**Page extract:**
——

Young children who share their home with dogs or cats in the first year of life are half as likely to become allergic to those animals than kids who grew up with no pets.
The finding flies in the face of advice given out by pediatricians and allergists for the last three decades, lead researcher Dr. Dennis R. Ownby of the Medical College of Georgia in Augusta stated. Conventional wisdom has held that having a pet increases a child's risk of developing an allergy to that animal.
"Evidence is mounting that the opposite is true," Ownby said. He added that, "surprisingly," exposure to dogs or cats also seems to cut the risk of developing other common allergies, such as sensitivity to dust mites and pollen.
While Ownby isn't calling for everyone with newborns to rush out and get two pets, he says the new findings should allow parents who already have pets to breathe a sigh of relief.
"These parents don't have to feel guilty that they are increasing their child's risk for allergies or asthma."
Researchers at Sahlgrenska University Hospital in Goteborg, Sweden, studied data on 2,500 Swedish children and found that children exposed to pets during the first year of life had a lower rate of allergy rhinitis at ages 7 to 9 and lower rates of asthma at ages 12 to 13.
Researchers found that 3.3 percent of children exposed to pets during infancy had asthma at age 12 to 13 compared with 8.5 percent of children who had no exposure to household pets.
The study also found that children with early exposure to cats showed nearly half the rate of cat allergy when they were adolescents compared with kids not exposed to cats when they were babies.
Led by Ganesa Wegienka, MS, PhD, of the Department of Public Health Sciences, Henry Ford Hospital, researchers recently followed a group of children from birth until they reached adulthood. Periodic contact was made with the parents and the children to collect information about exposure to cats and dogs.
At age 18 years, 565 study participants supplied blood samples to the researchers, who measured antibodies to dog and cat allergens in the samples.
Results found that being exposed to the specific animal in the first year of life was the most important exposure period, and the exposure appeared protective in some groups.
Young men whose families had kept an indoor dog during their first year of life had about half the risk of becoming sensitized to dogs compared to those whose families did not keep a dog in the first year of life.
Both men and women were about half as likely to be sensitized to cats if they had lived with a cat in the first year of life, compared to those who did not live with cats.
"This research provides further evidence that experiences in the first year of life are associated with health status later in life, and that early life pet exposure does not put most children at risk of being sensitized to these animals later in life," Wegienka concludes.

——

**What this task involves:** Copy the part of the pet allergy article that starts at the words "Researchers found that" and ends after "cats and dogs.", word for word.

——

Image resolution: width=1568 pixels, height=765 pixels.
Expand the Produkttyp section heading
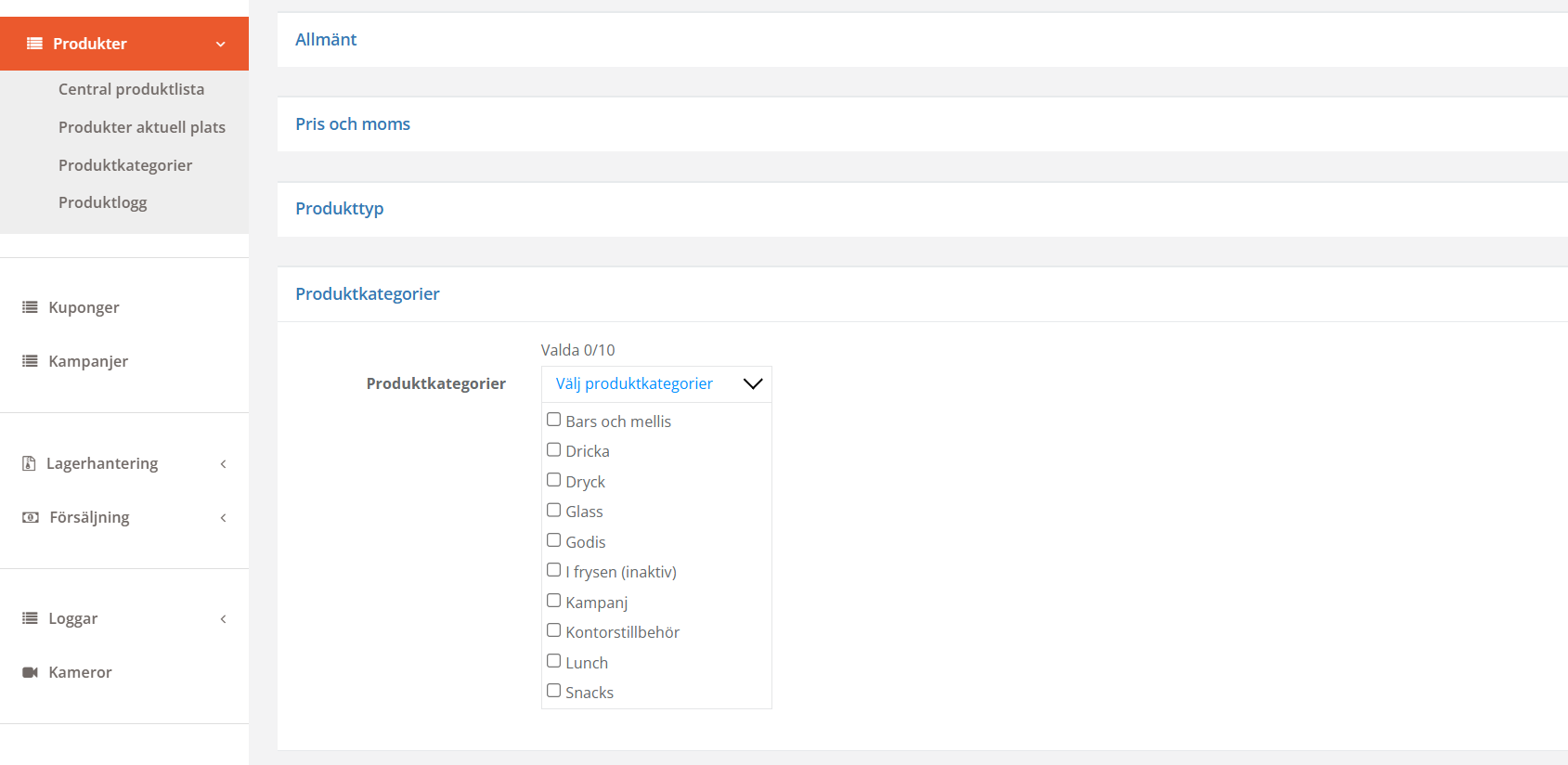click(x=339, y=209)
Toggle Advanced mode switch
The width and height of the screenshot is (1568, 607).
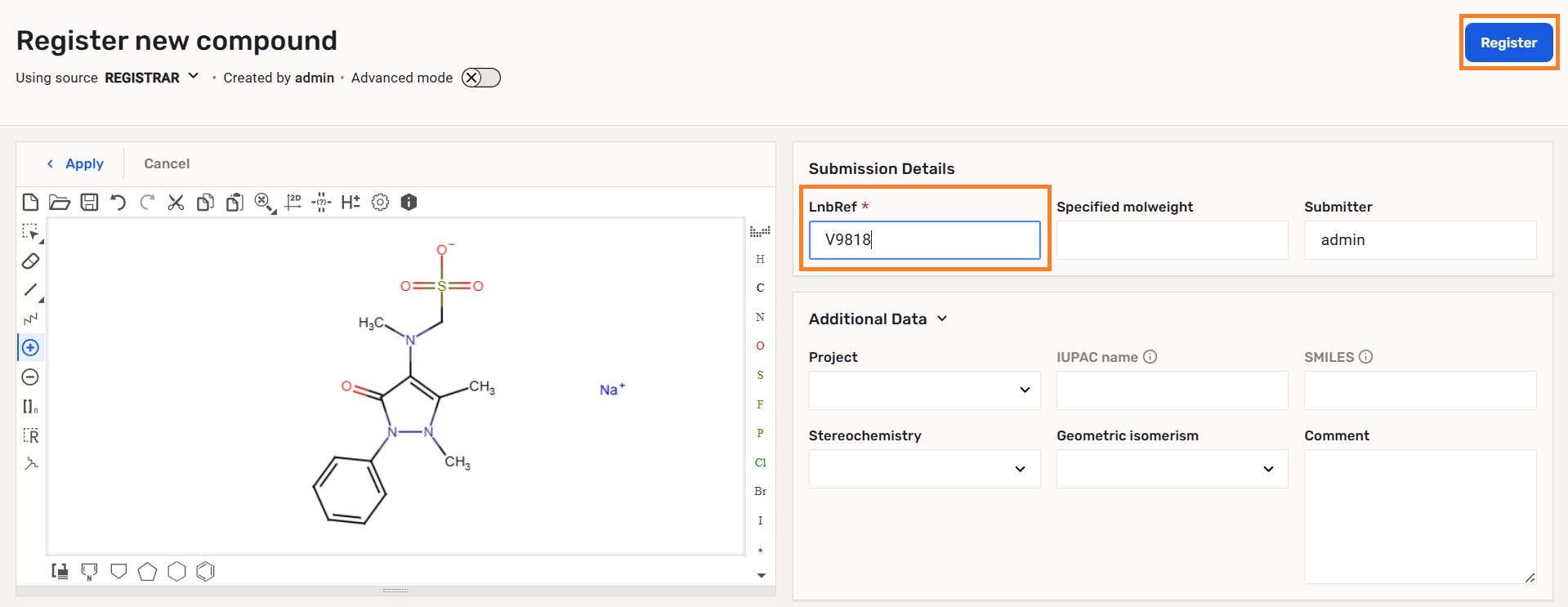pyautogui.click(x=480, y=78)
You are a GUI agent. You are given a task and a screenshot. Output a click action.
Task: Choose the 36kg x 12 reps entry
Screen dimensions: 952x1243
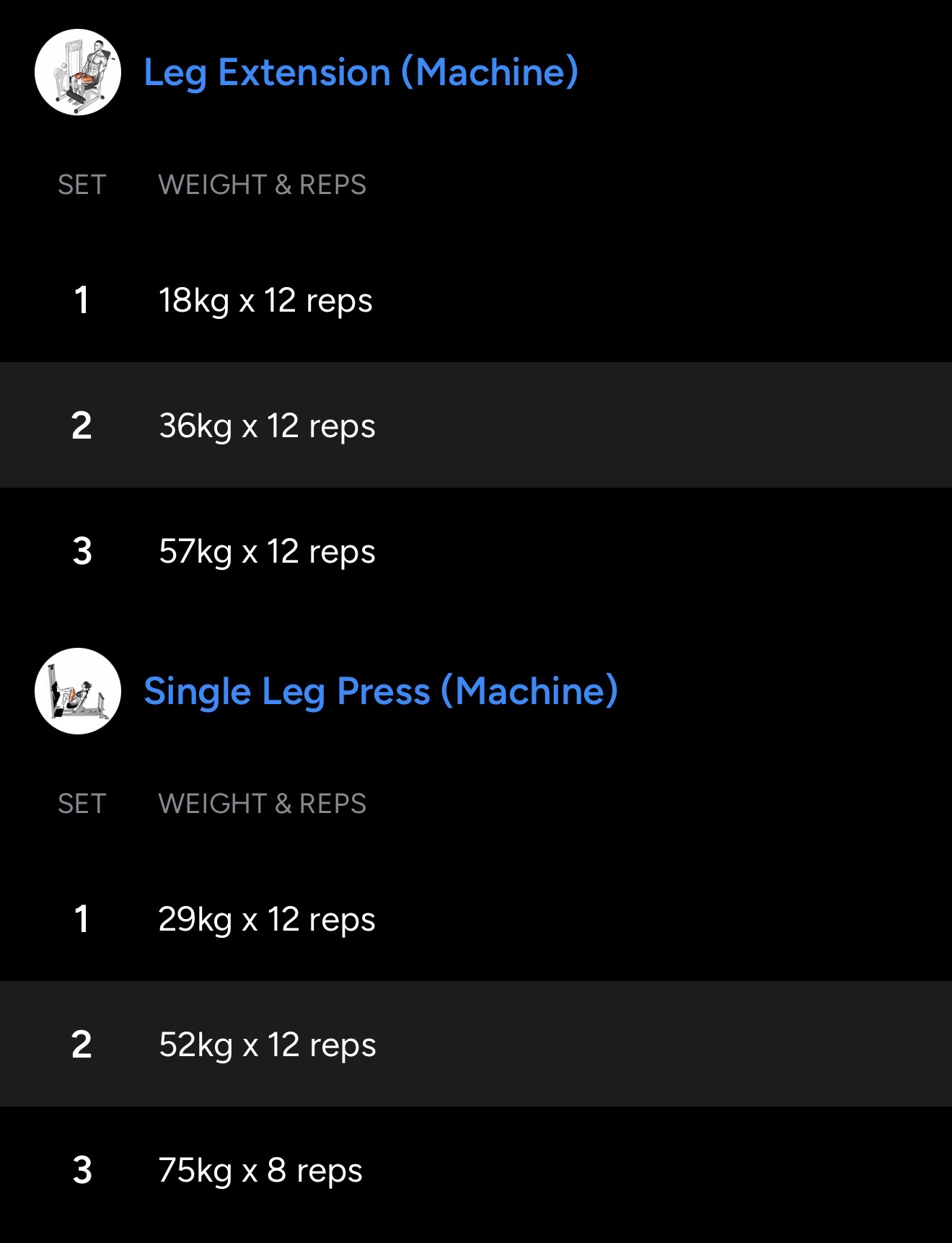(x=267, y=426)
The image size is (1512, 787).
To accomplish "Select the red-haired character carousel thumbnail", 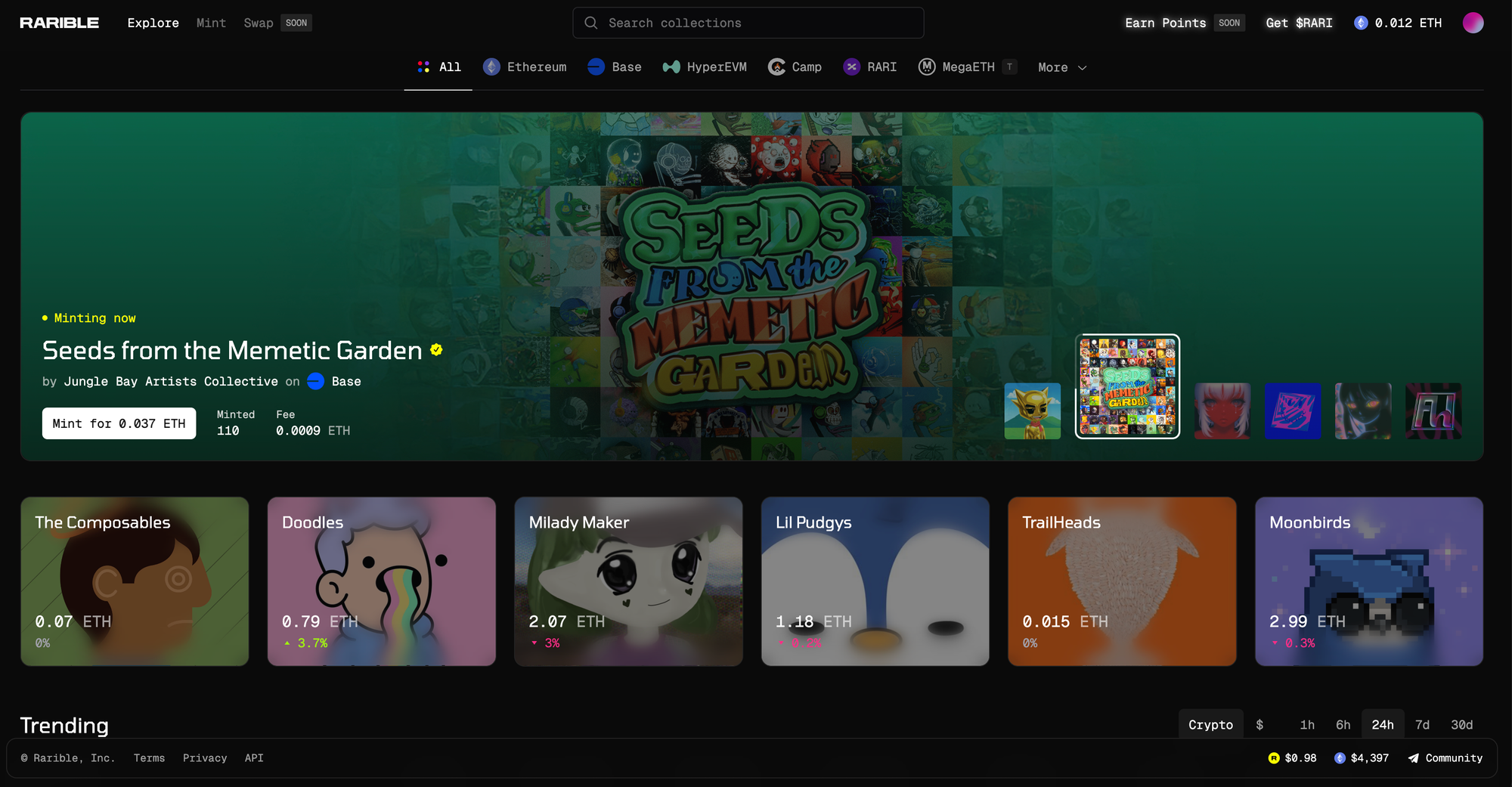I will [x=1222, y=411].
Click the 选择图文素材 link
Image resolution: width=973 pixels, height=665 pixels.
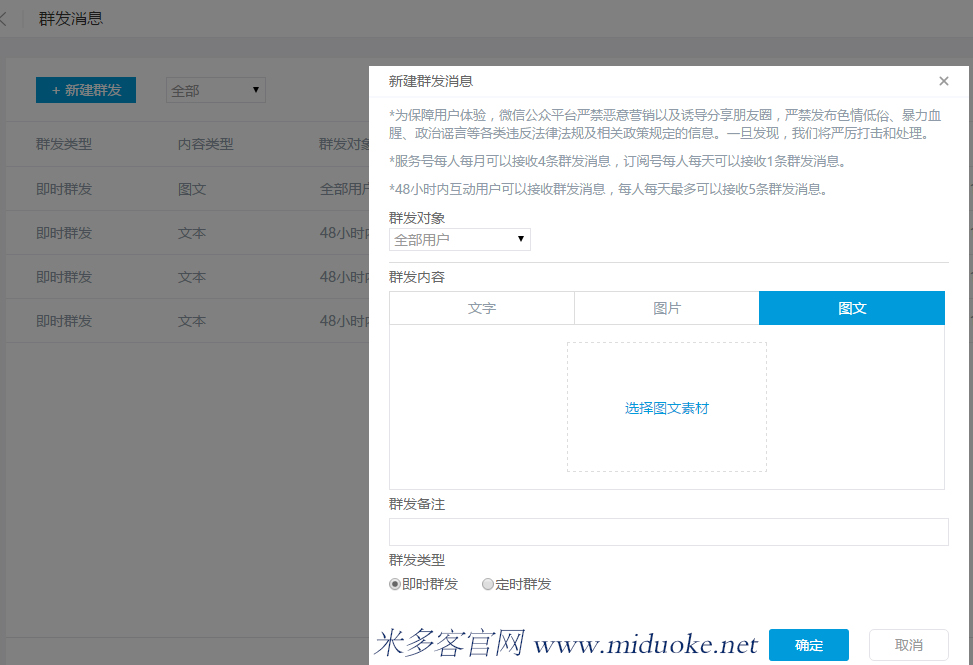click(667, 408)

——

**Result of this exercise:**
Researchers found that 3.3 percent of children exposed to pets during infancy had asthma at age 12 to 13 compared with 8.5 percent of children who had no exposure to household pets.
The study also found that children with early exposure to cats showed nearly half the rate of cat allergy when they were adolescents compared with kids not exposed to cats when they were babies.
Led by Ganesa Wegienka, MS, PhD, of the Department of Public Health Sciences, Henry Ford Hospital, researchers recently followed a group of children from birth until they reached adulthood. Periodic contact was made with the parents and the children to collect information about exposure to cats and dogs.